TV Retransmission and Copyright Finally Make the Front Page

Back when I was spending more time writing about FCC regulatory issues, I came across a sleepy backwater known as television signal retransmission. Actually, there’s a surprisingly interesting history behind the retransmission of over-the-air TV signals into cable and satellite networks. When I was immersed in the laws, FCC regulations, and court cases, I learned the whole framework was a balancing act of trying to give a helping hand to local TV stations–goes by the fancy name of “localism”–while protecting the copyright interests of the big networks. But now that the Aereo case has made its way to the Supreme court, I am forced–gulp–to take another look at retransmission.

There were and still are some good intentions behind it all, but I eventually lost interest in the subject. At some point, it became for me a giant food fight between cable players, local stations, the traditional broadcasters, and of the new Internet startups over, let’s face it, a legacy idiot box.

Here’s how it all started. In mid-century America, cable TV (or CATV as it was then called) programming was mostly over-the-air signals that were piped into a giant copper coax network. Congress eventually stepped in–circa 1970s–and tried to bring some order to the significant copyright issues that were at play. To help this fledgling industry, they said cable companies could have a compulsory license: they make a single payment (based on a percentage of revenues) to the US Copyright Office and then get the benefits of local TV programming.

To balance this out, the FCC later gave a boost to local TV stations by saying they could ask for a must-carry option (without payment) from their new cable competitors thereby allowing their signal to be retransmitted and seen by more eyes. The regulatory rules also limited the wholesale importation of out-of-market signals into the cable network– another competitive boost to the local TV stations. Eventually the rules were all sorted out when Congress came up with a real law, the Cable Act of 1992. By the way, those crazy public access channels are one of the results of the must-carry regime.

The 1992 law also gave TV networks and local stations the option of entering into a retransmission consent agreement wherein they could negotiate with a cable network over charging for its programming. In the bigger markets, the traditional broadcasters had valuable content that they didn’t want to give away without getting cash in return.
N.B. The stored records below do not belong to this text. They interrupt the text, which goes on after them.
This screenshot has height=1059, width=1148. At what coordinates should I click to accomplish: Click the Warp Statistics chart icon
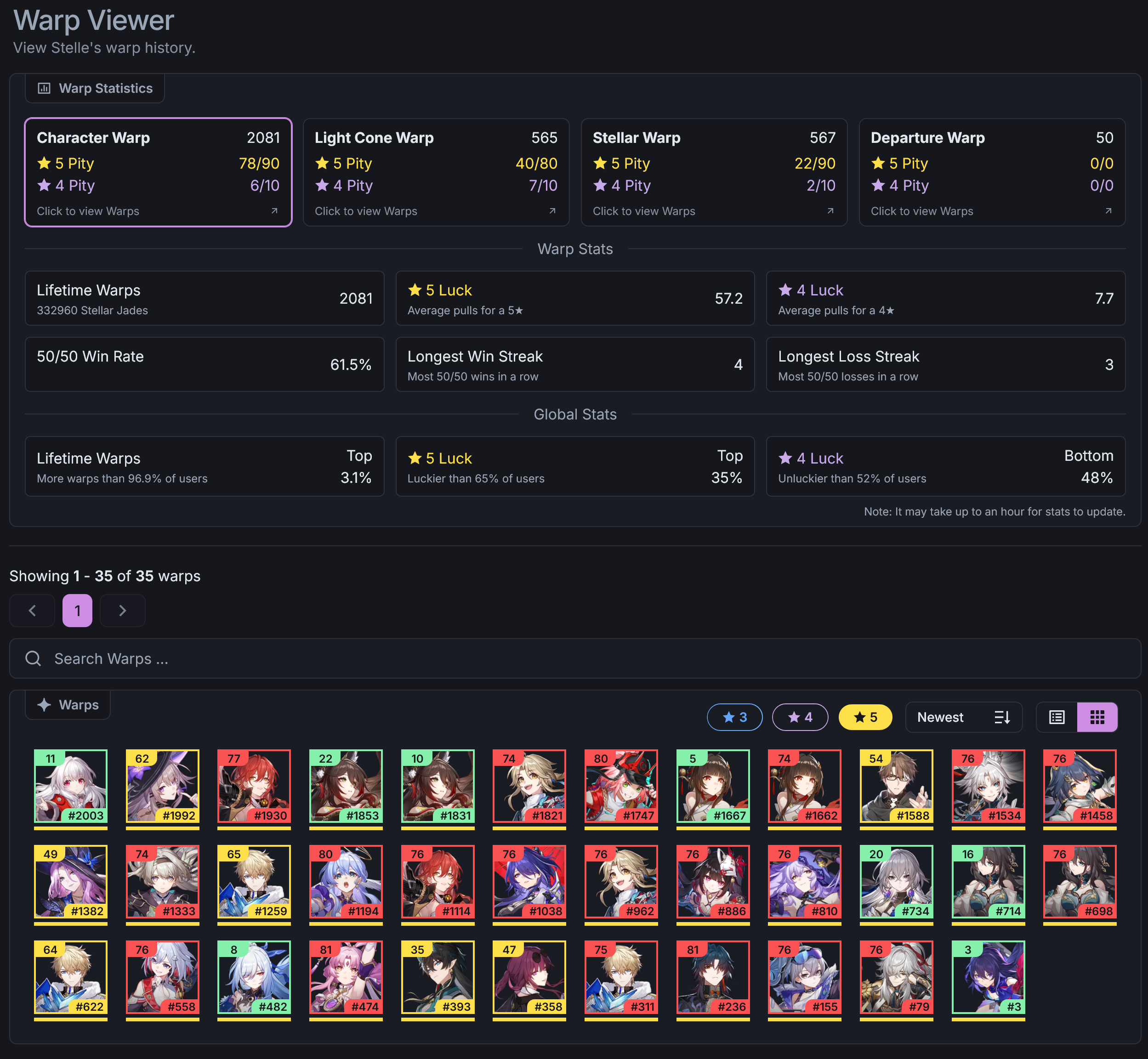(44, 88)
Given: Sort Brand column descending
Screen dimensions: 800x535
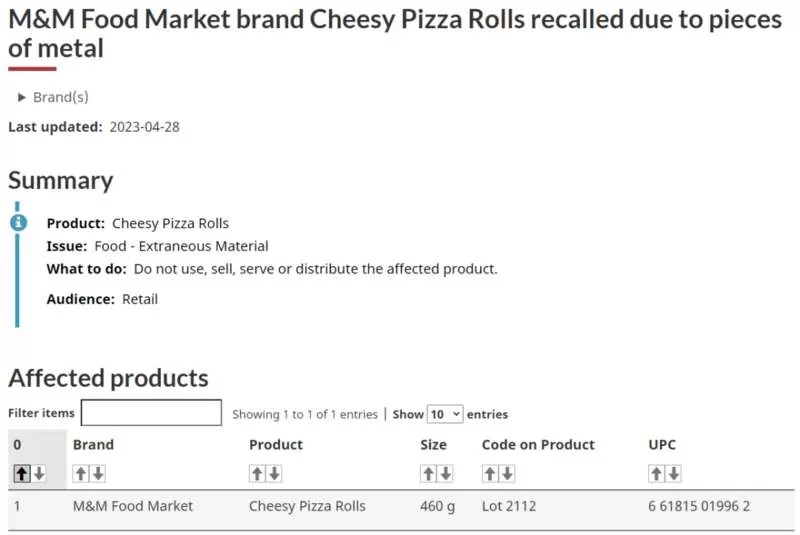Looking at the screenshot, I should pos(98,474).
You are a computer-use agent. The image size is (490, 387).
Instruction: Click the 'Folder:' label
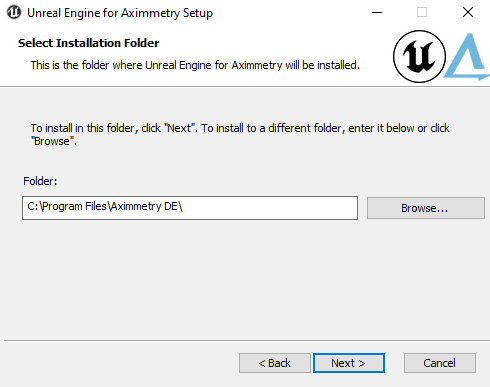pyautogui.click(x=40, y=181)
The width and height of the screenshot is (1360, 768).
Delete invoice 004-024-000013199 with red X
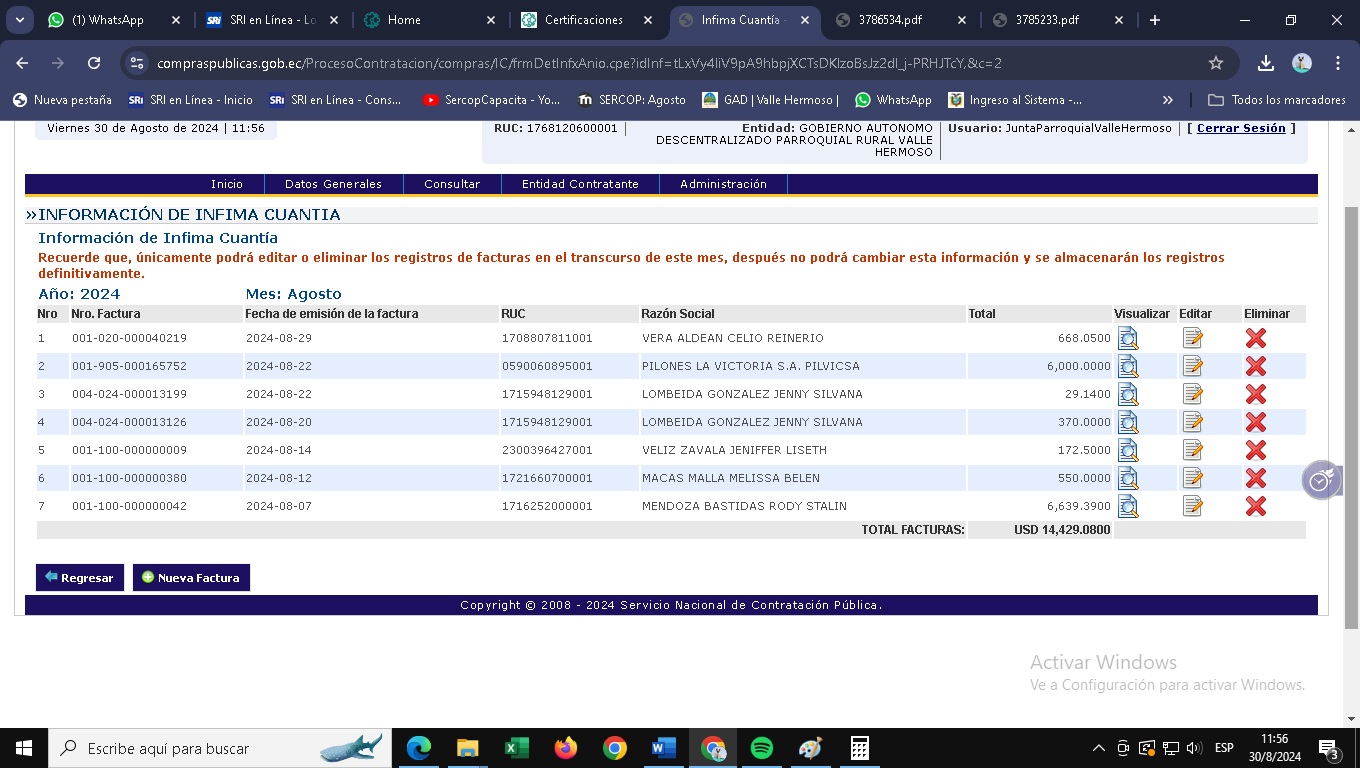(x=1256, y=394)
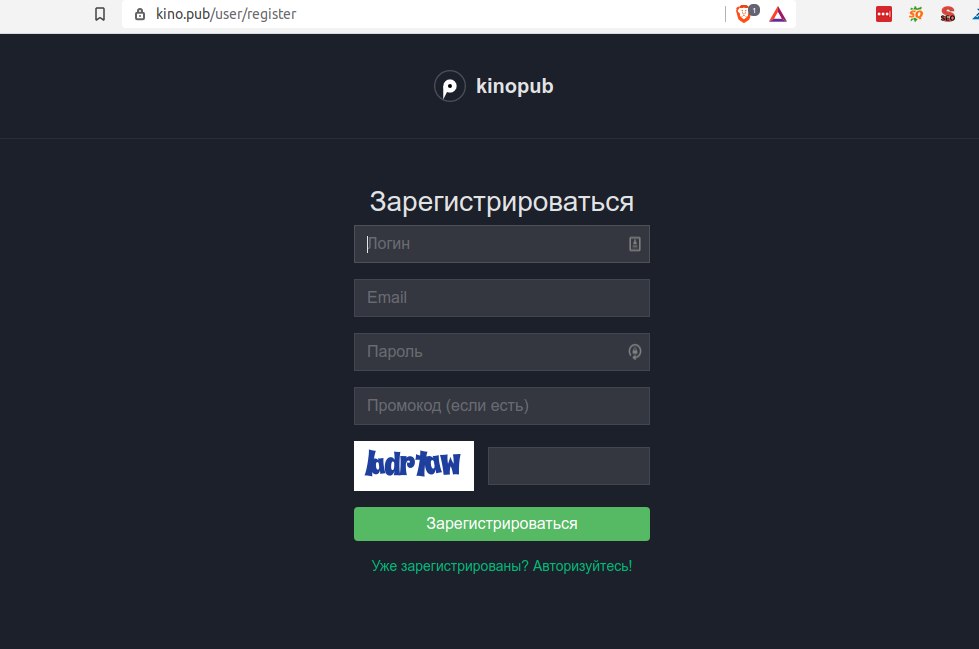Click the Brave Rewards triangle icon
Screen dimensions: 979x649
coord(778,14)
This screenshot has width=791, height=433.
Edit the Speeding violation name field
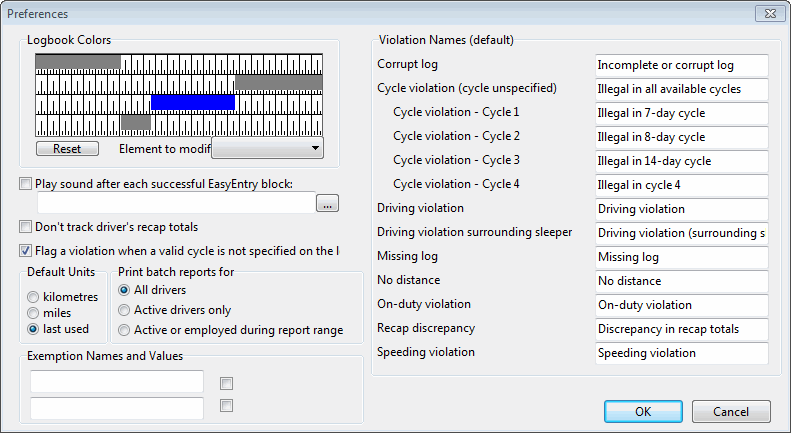pos(680,353)
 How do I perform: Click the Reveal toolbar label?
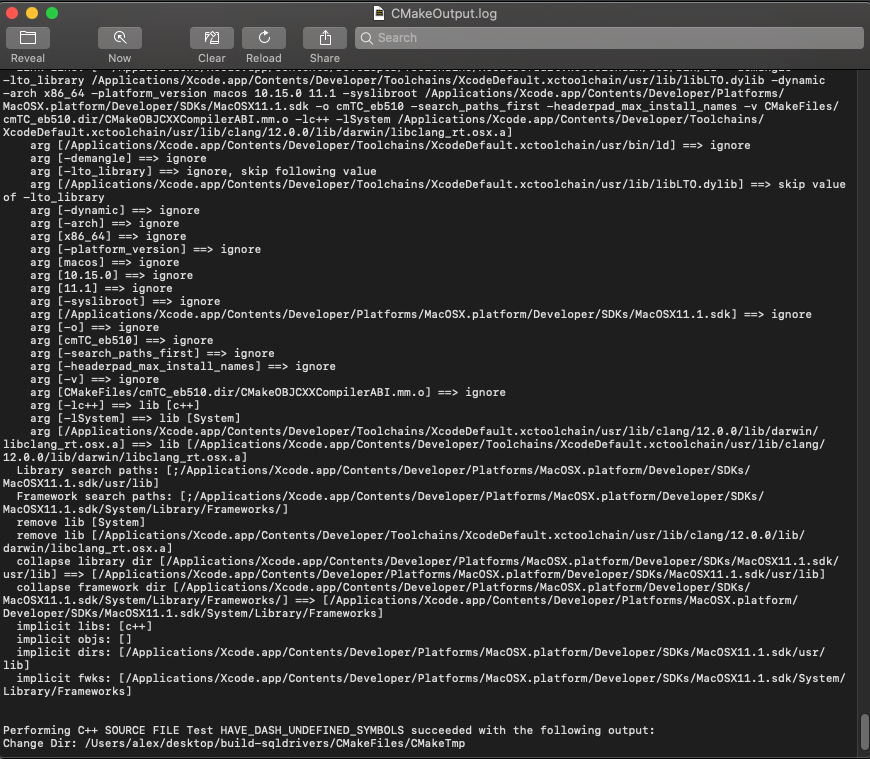(x=27, y=58)
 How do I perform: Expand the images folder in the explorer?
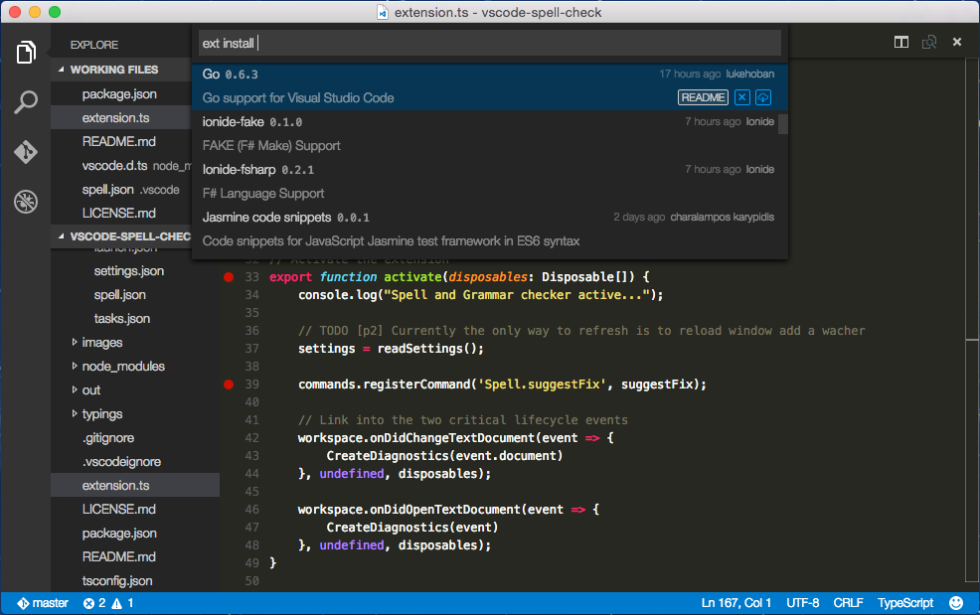96,342
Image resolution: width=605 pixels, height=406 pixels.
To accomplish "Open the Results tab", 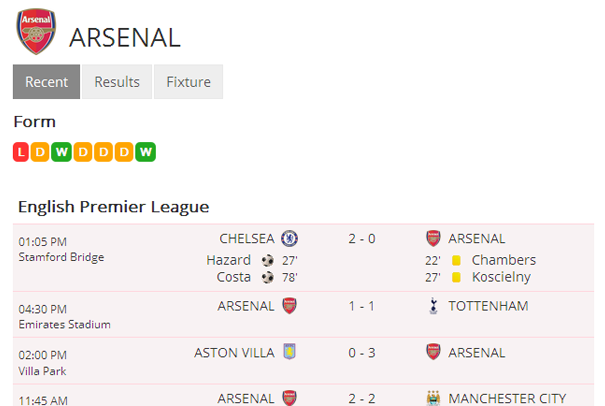I will coord(117,82).
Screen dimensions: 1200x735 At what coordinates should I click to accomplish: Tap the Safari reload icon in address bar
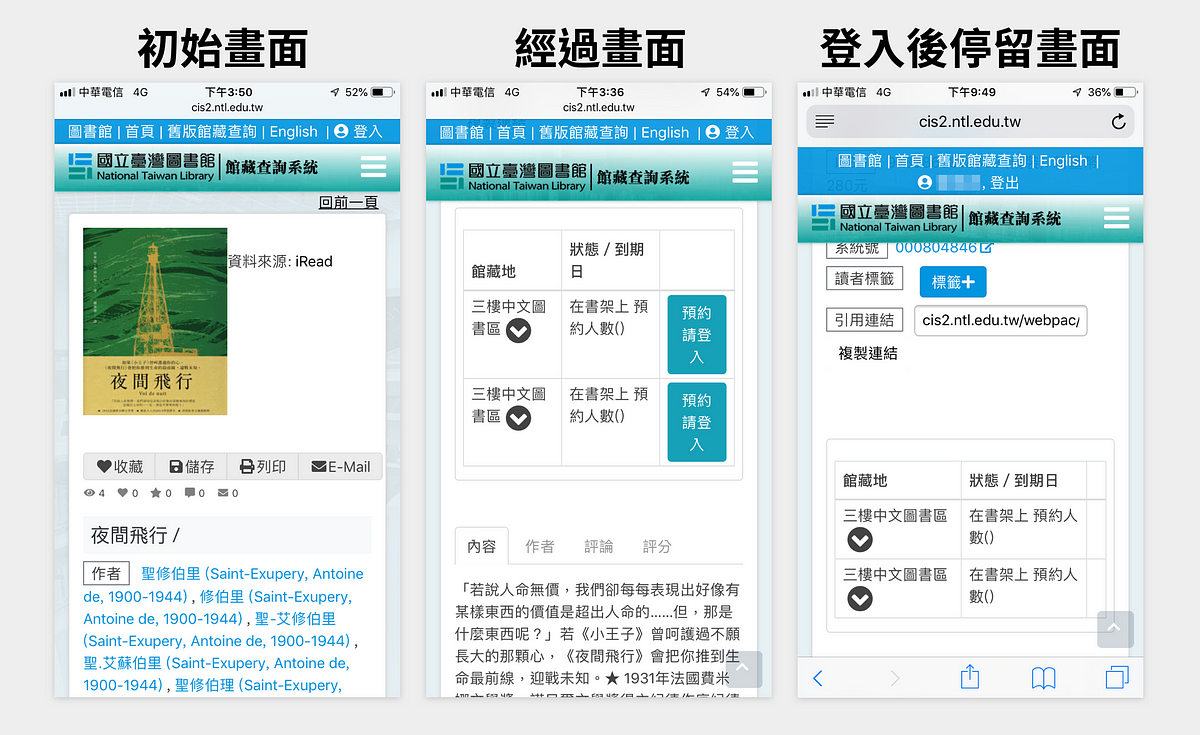(1118, 122)
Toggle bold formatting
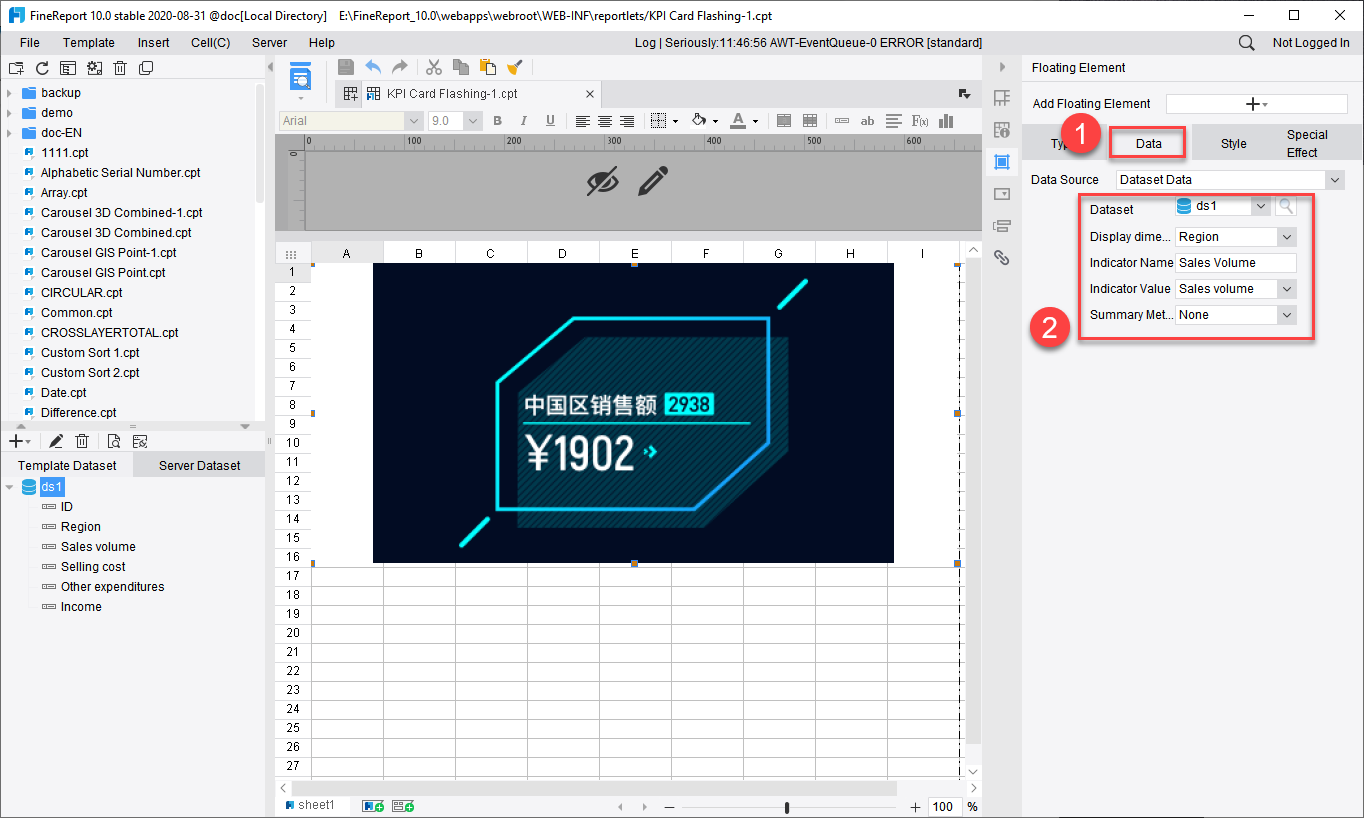The height and width of the screenshot is (818, 1364). [x=497, y=121]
The cable companies saw this differently–why do we have to pay for something that everyone gets for free? Anyway, the 1992 law says that TV stations can decide every three years whether to choose the must-carry option or enter into a retransmission consent agreement.

As we now know, these agreements have been contentious, resulting in programming blackouts

Enter the Internet. For the TV broadcasters, the Intertoobz was seen as another revenue sinkhole. It would only take someone retransmitting the free TV signals over this new network. And that’s exactly what short-lived IVI tried to do. Claiming they were a cable company and therefore entitled to the aforementioned compulsory license, IVI took free over-the-air programming and streamed it to their subscribers’ browsers and mobile phones. No cash went directly to the content providers. IVI just wrote small copyright checks to the US government, which distributed the pot of money.

The courts didn’t buy this Internet-era retransmitters bold claim that it was copper cable bizness and ultimately put an end to IVI.

Does anyone know how to play this game of Internet retransmission? It looks like Aereo has done it right. Their brilliant idea it to effectively position their subscribers’ TV antennae into the cloud. Aereo data center racks are packed with cards containing dime-size antenna–one per subscriber– along with DVR capabilities. So if you want to record tonight’s Seinfeld, you bring up your Aereo app to set the channel and time, and then later you stream the video to your favorite device.

And what does Aereo pay to the broadcasters? The same as what the average consumer with a TeeVee and digital antenna does–bupkes. Broadcaster are claiming they are owed copyright fees because the Internet retransmission constitutes a public performance. A private performance of a work of art–playing music or watching TV in our house–is a private performance, which does require a copyright payment. Aereo has survived every court challenge, and now has the opportunity to make their case to the Supreme Court.

The big TV broadcasters are now saying that if they don’t get their way in the Supreme Court, they may just stop offering a free over-the-air signal. Unlikely.

Their real-problem is that they’ve been late to the game in figuring a way to monetize their programming on the Intertoobits. There is some hope. When I last wrote about retransmission, it was in the context of a company called Syncbak. Syncbak localizes a retransmitted TV signal so only those subscribers who are entitled to get the programming receive it. Local TV stations then avoid messy copyright issues, and so broadcasters are happy.

Since talking to Syncbak’s founder, Jack Perry, CBS now has a stake in his company and its technology is now being tested in 70 markets by all the major networks.